At work, time really is money, and organisations spend it in different ways. Some expect you to account for every moment you’re on the job. Advertising agencies, law firms and other businesses bill clients at an hourly rate for your time. Other employees may allow you to come and go as you please, as long as the job gets done. Results are what matter — not the clock.
To get an idea of how people regard time in your organisation, look around and follow other people’s leads. Find out what other employees’ and supervisors’ patterns are and what they expect. Always be the first person in the office, and never be the first to leave. And no matter what your excuse is, remember that everyone always notices when you come in late and when you leave early — and they may judge you accordingly.
Taking your time
A good example of how not to manage your time is Gary, a recent university graduate. Gary landed a new position with a non-profit organisation. He was told that his normal working hours would be 8 a.m. to 5 p.m. However, Gary was more accustomed to keeping late-night hours.
At his new job, Gary arrived between 9 and 10 a.m. every day, depending on how many cups of coffee he had. If things were slow, he might bail out of the office around 4 p.m. Often when his boss needed to ask for his opinion or help on a project, she could not find Gary, who was on one of his frequent smoking breaks. His erratic work habits became a morale problem for other employees. They felt that if Gary was coming in when he wanted, why couldn’t they' He was repeatedly warned about his lackadaisical attitude about punctuality and time spent in the office until, finally, the boss determined that Gary had better look elsewhere for a job.
Showing ‘face time’
Some organisations like employees to put in “face time”. This means sticking around the office to make yourself visible, even if you have nothing to do.

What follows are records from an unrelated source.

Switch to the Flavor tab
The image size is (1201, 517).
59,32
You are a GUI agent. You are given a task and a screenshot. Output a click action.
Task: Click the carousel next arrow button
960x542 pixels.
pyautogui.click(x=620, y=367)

On the other hand, some people wear their hours like a badge of honour, even though their long hours are not necessarily a reflection of hard work.
If you are spending too much time at the office, ask yourself, “Am I really accomplishing something or am I wasting valuable time I could be spending getting things done'”
It’s what you do with your time that counts
Others do not value you as an employee because of how much time you put in. They value the results of your work and the bottom line. While he was in his prime, tennis champion Jimmy Connors was notorious for only practising for an hour-and-a-half at a time. His rivals would spend four to six hours on the practice court. Connors didn’t need to spend four hours on court, because he was focused.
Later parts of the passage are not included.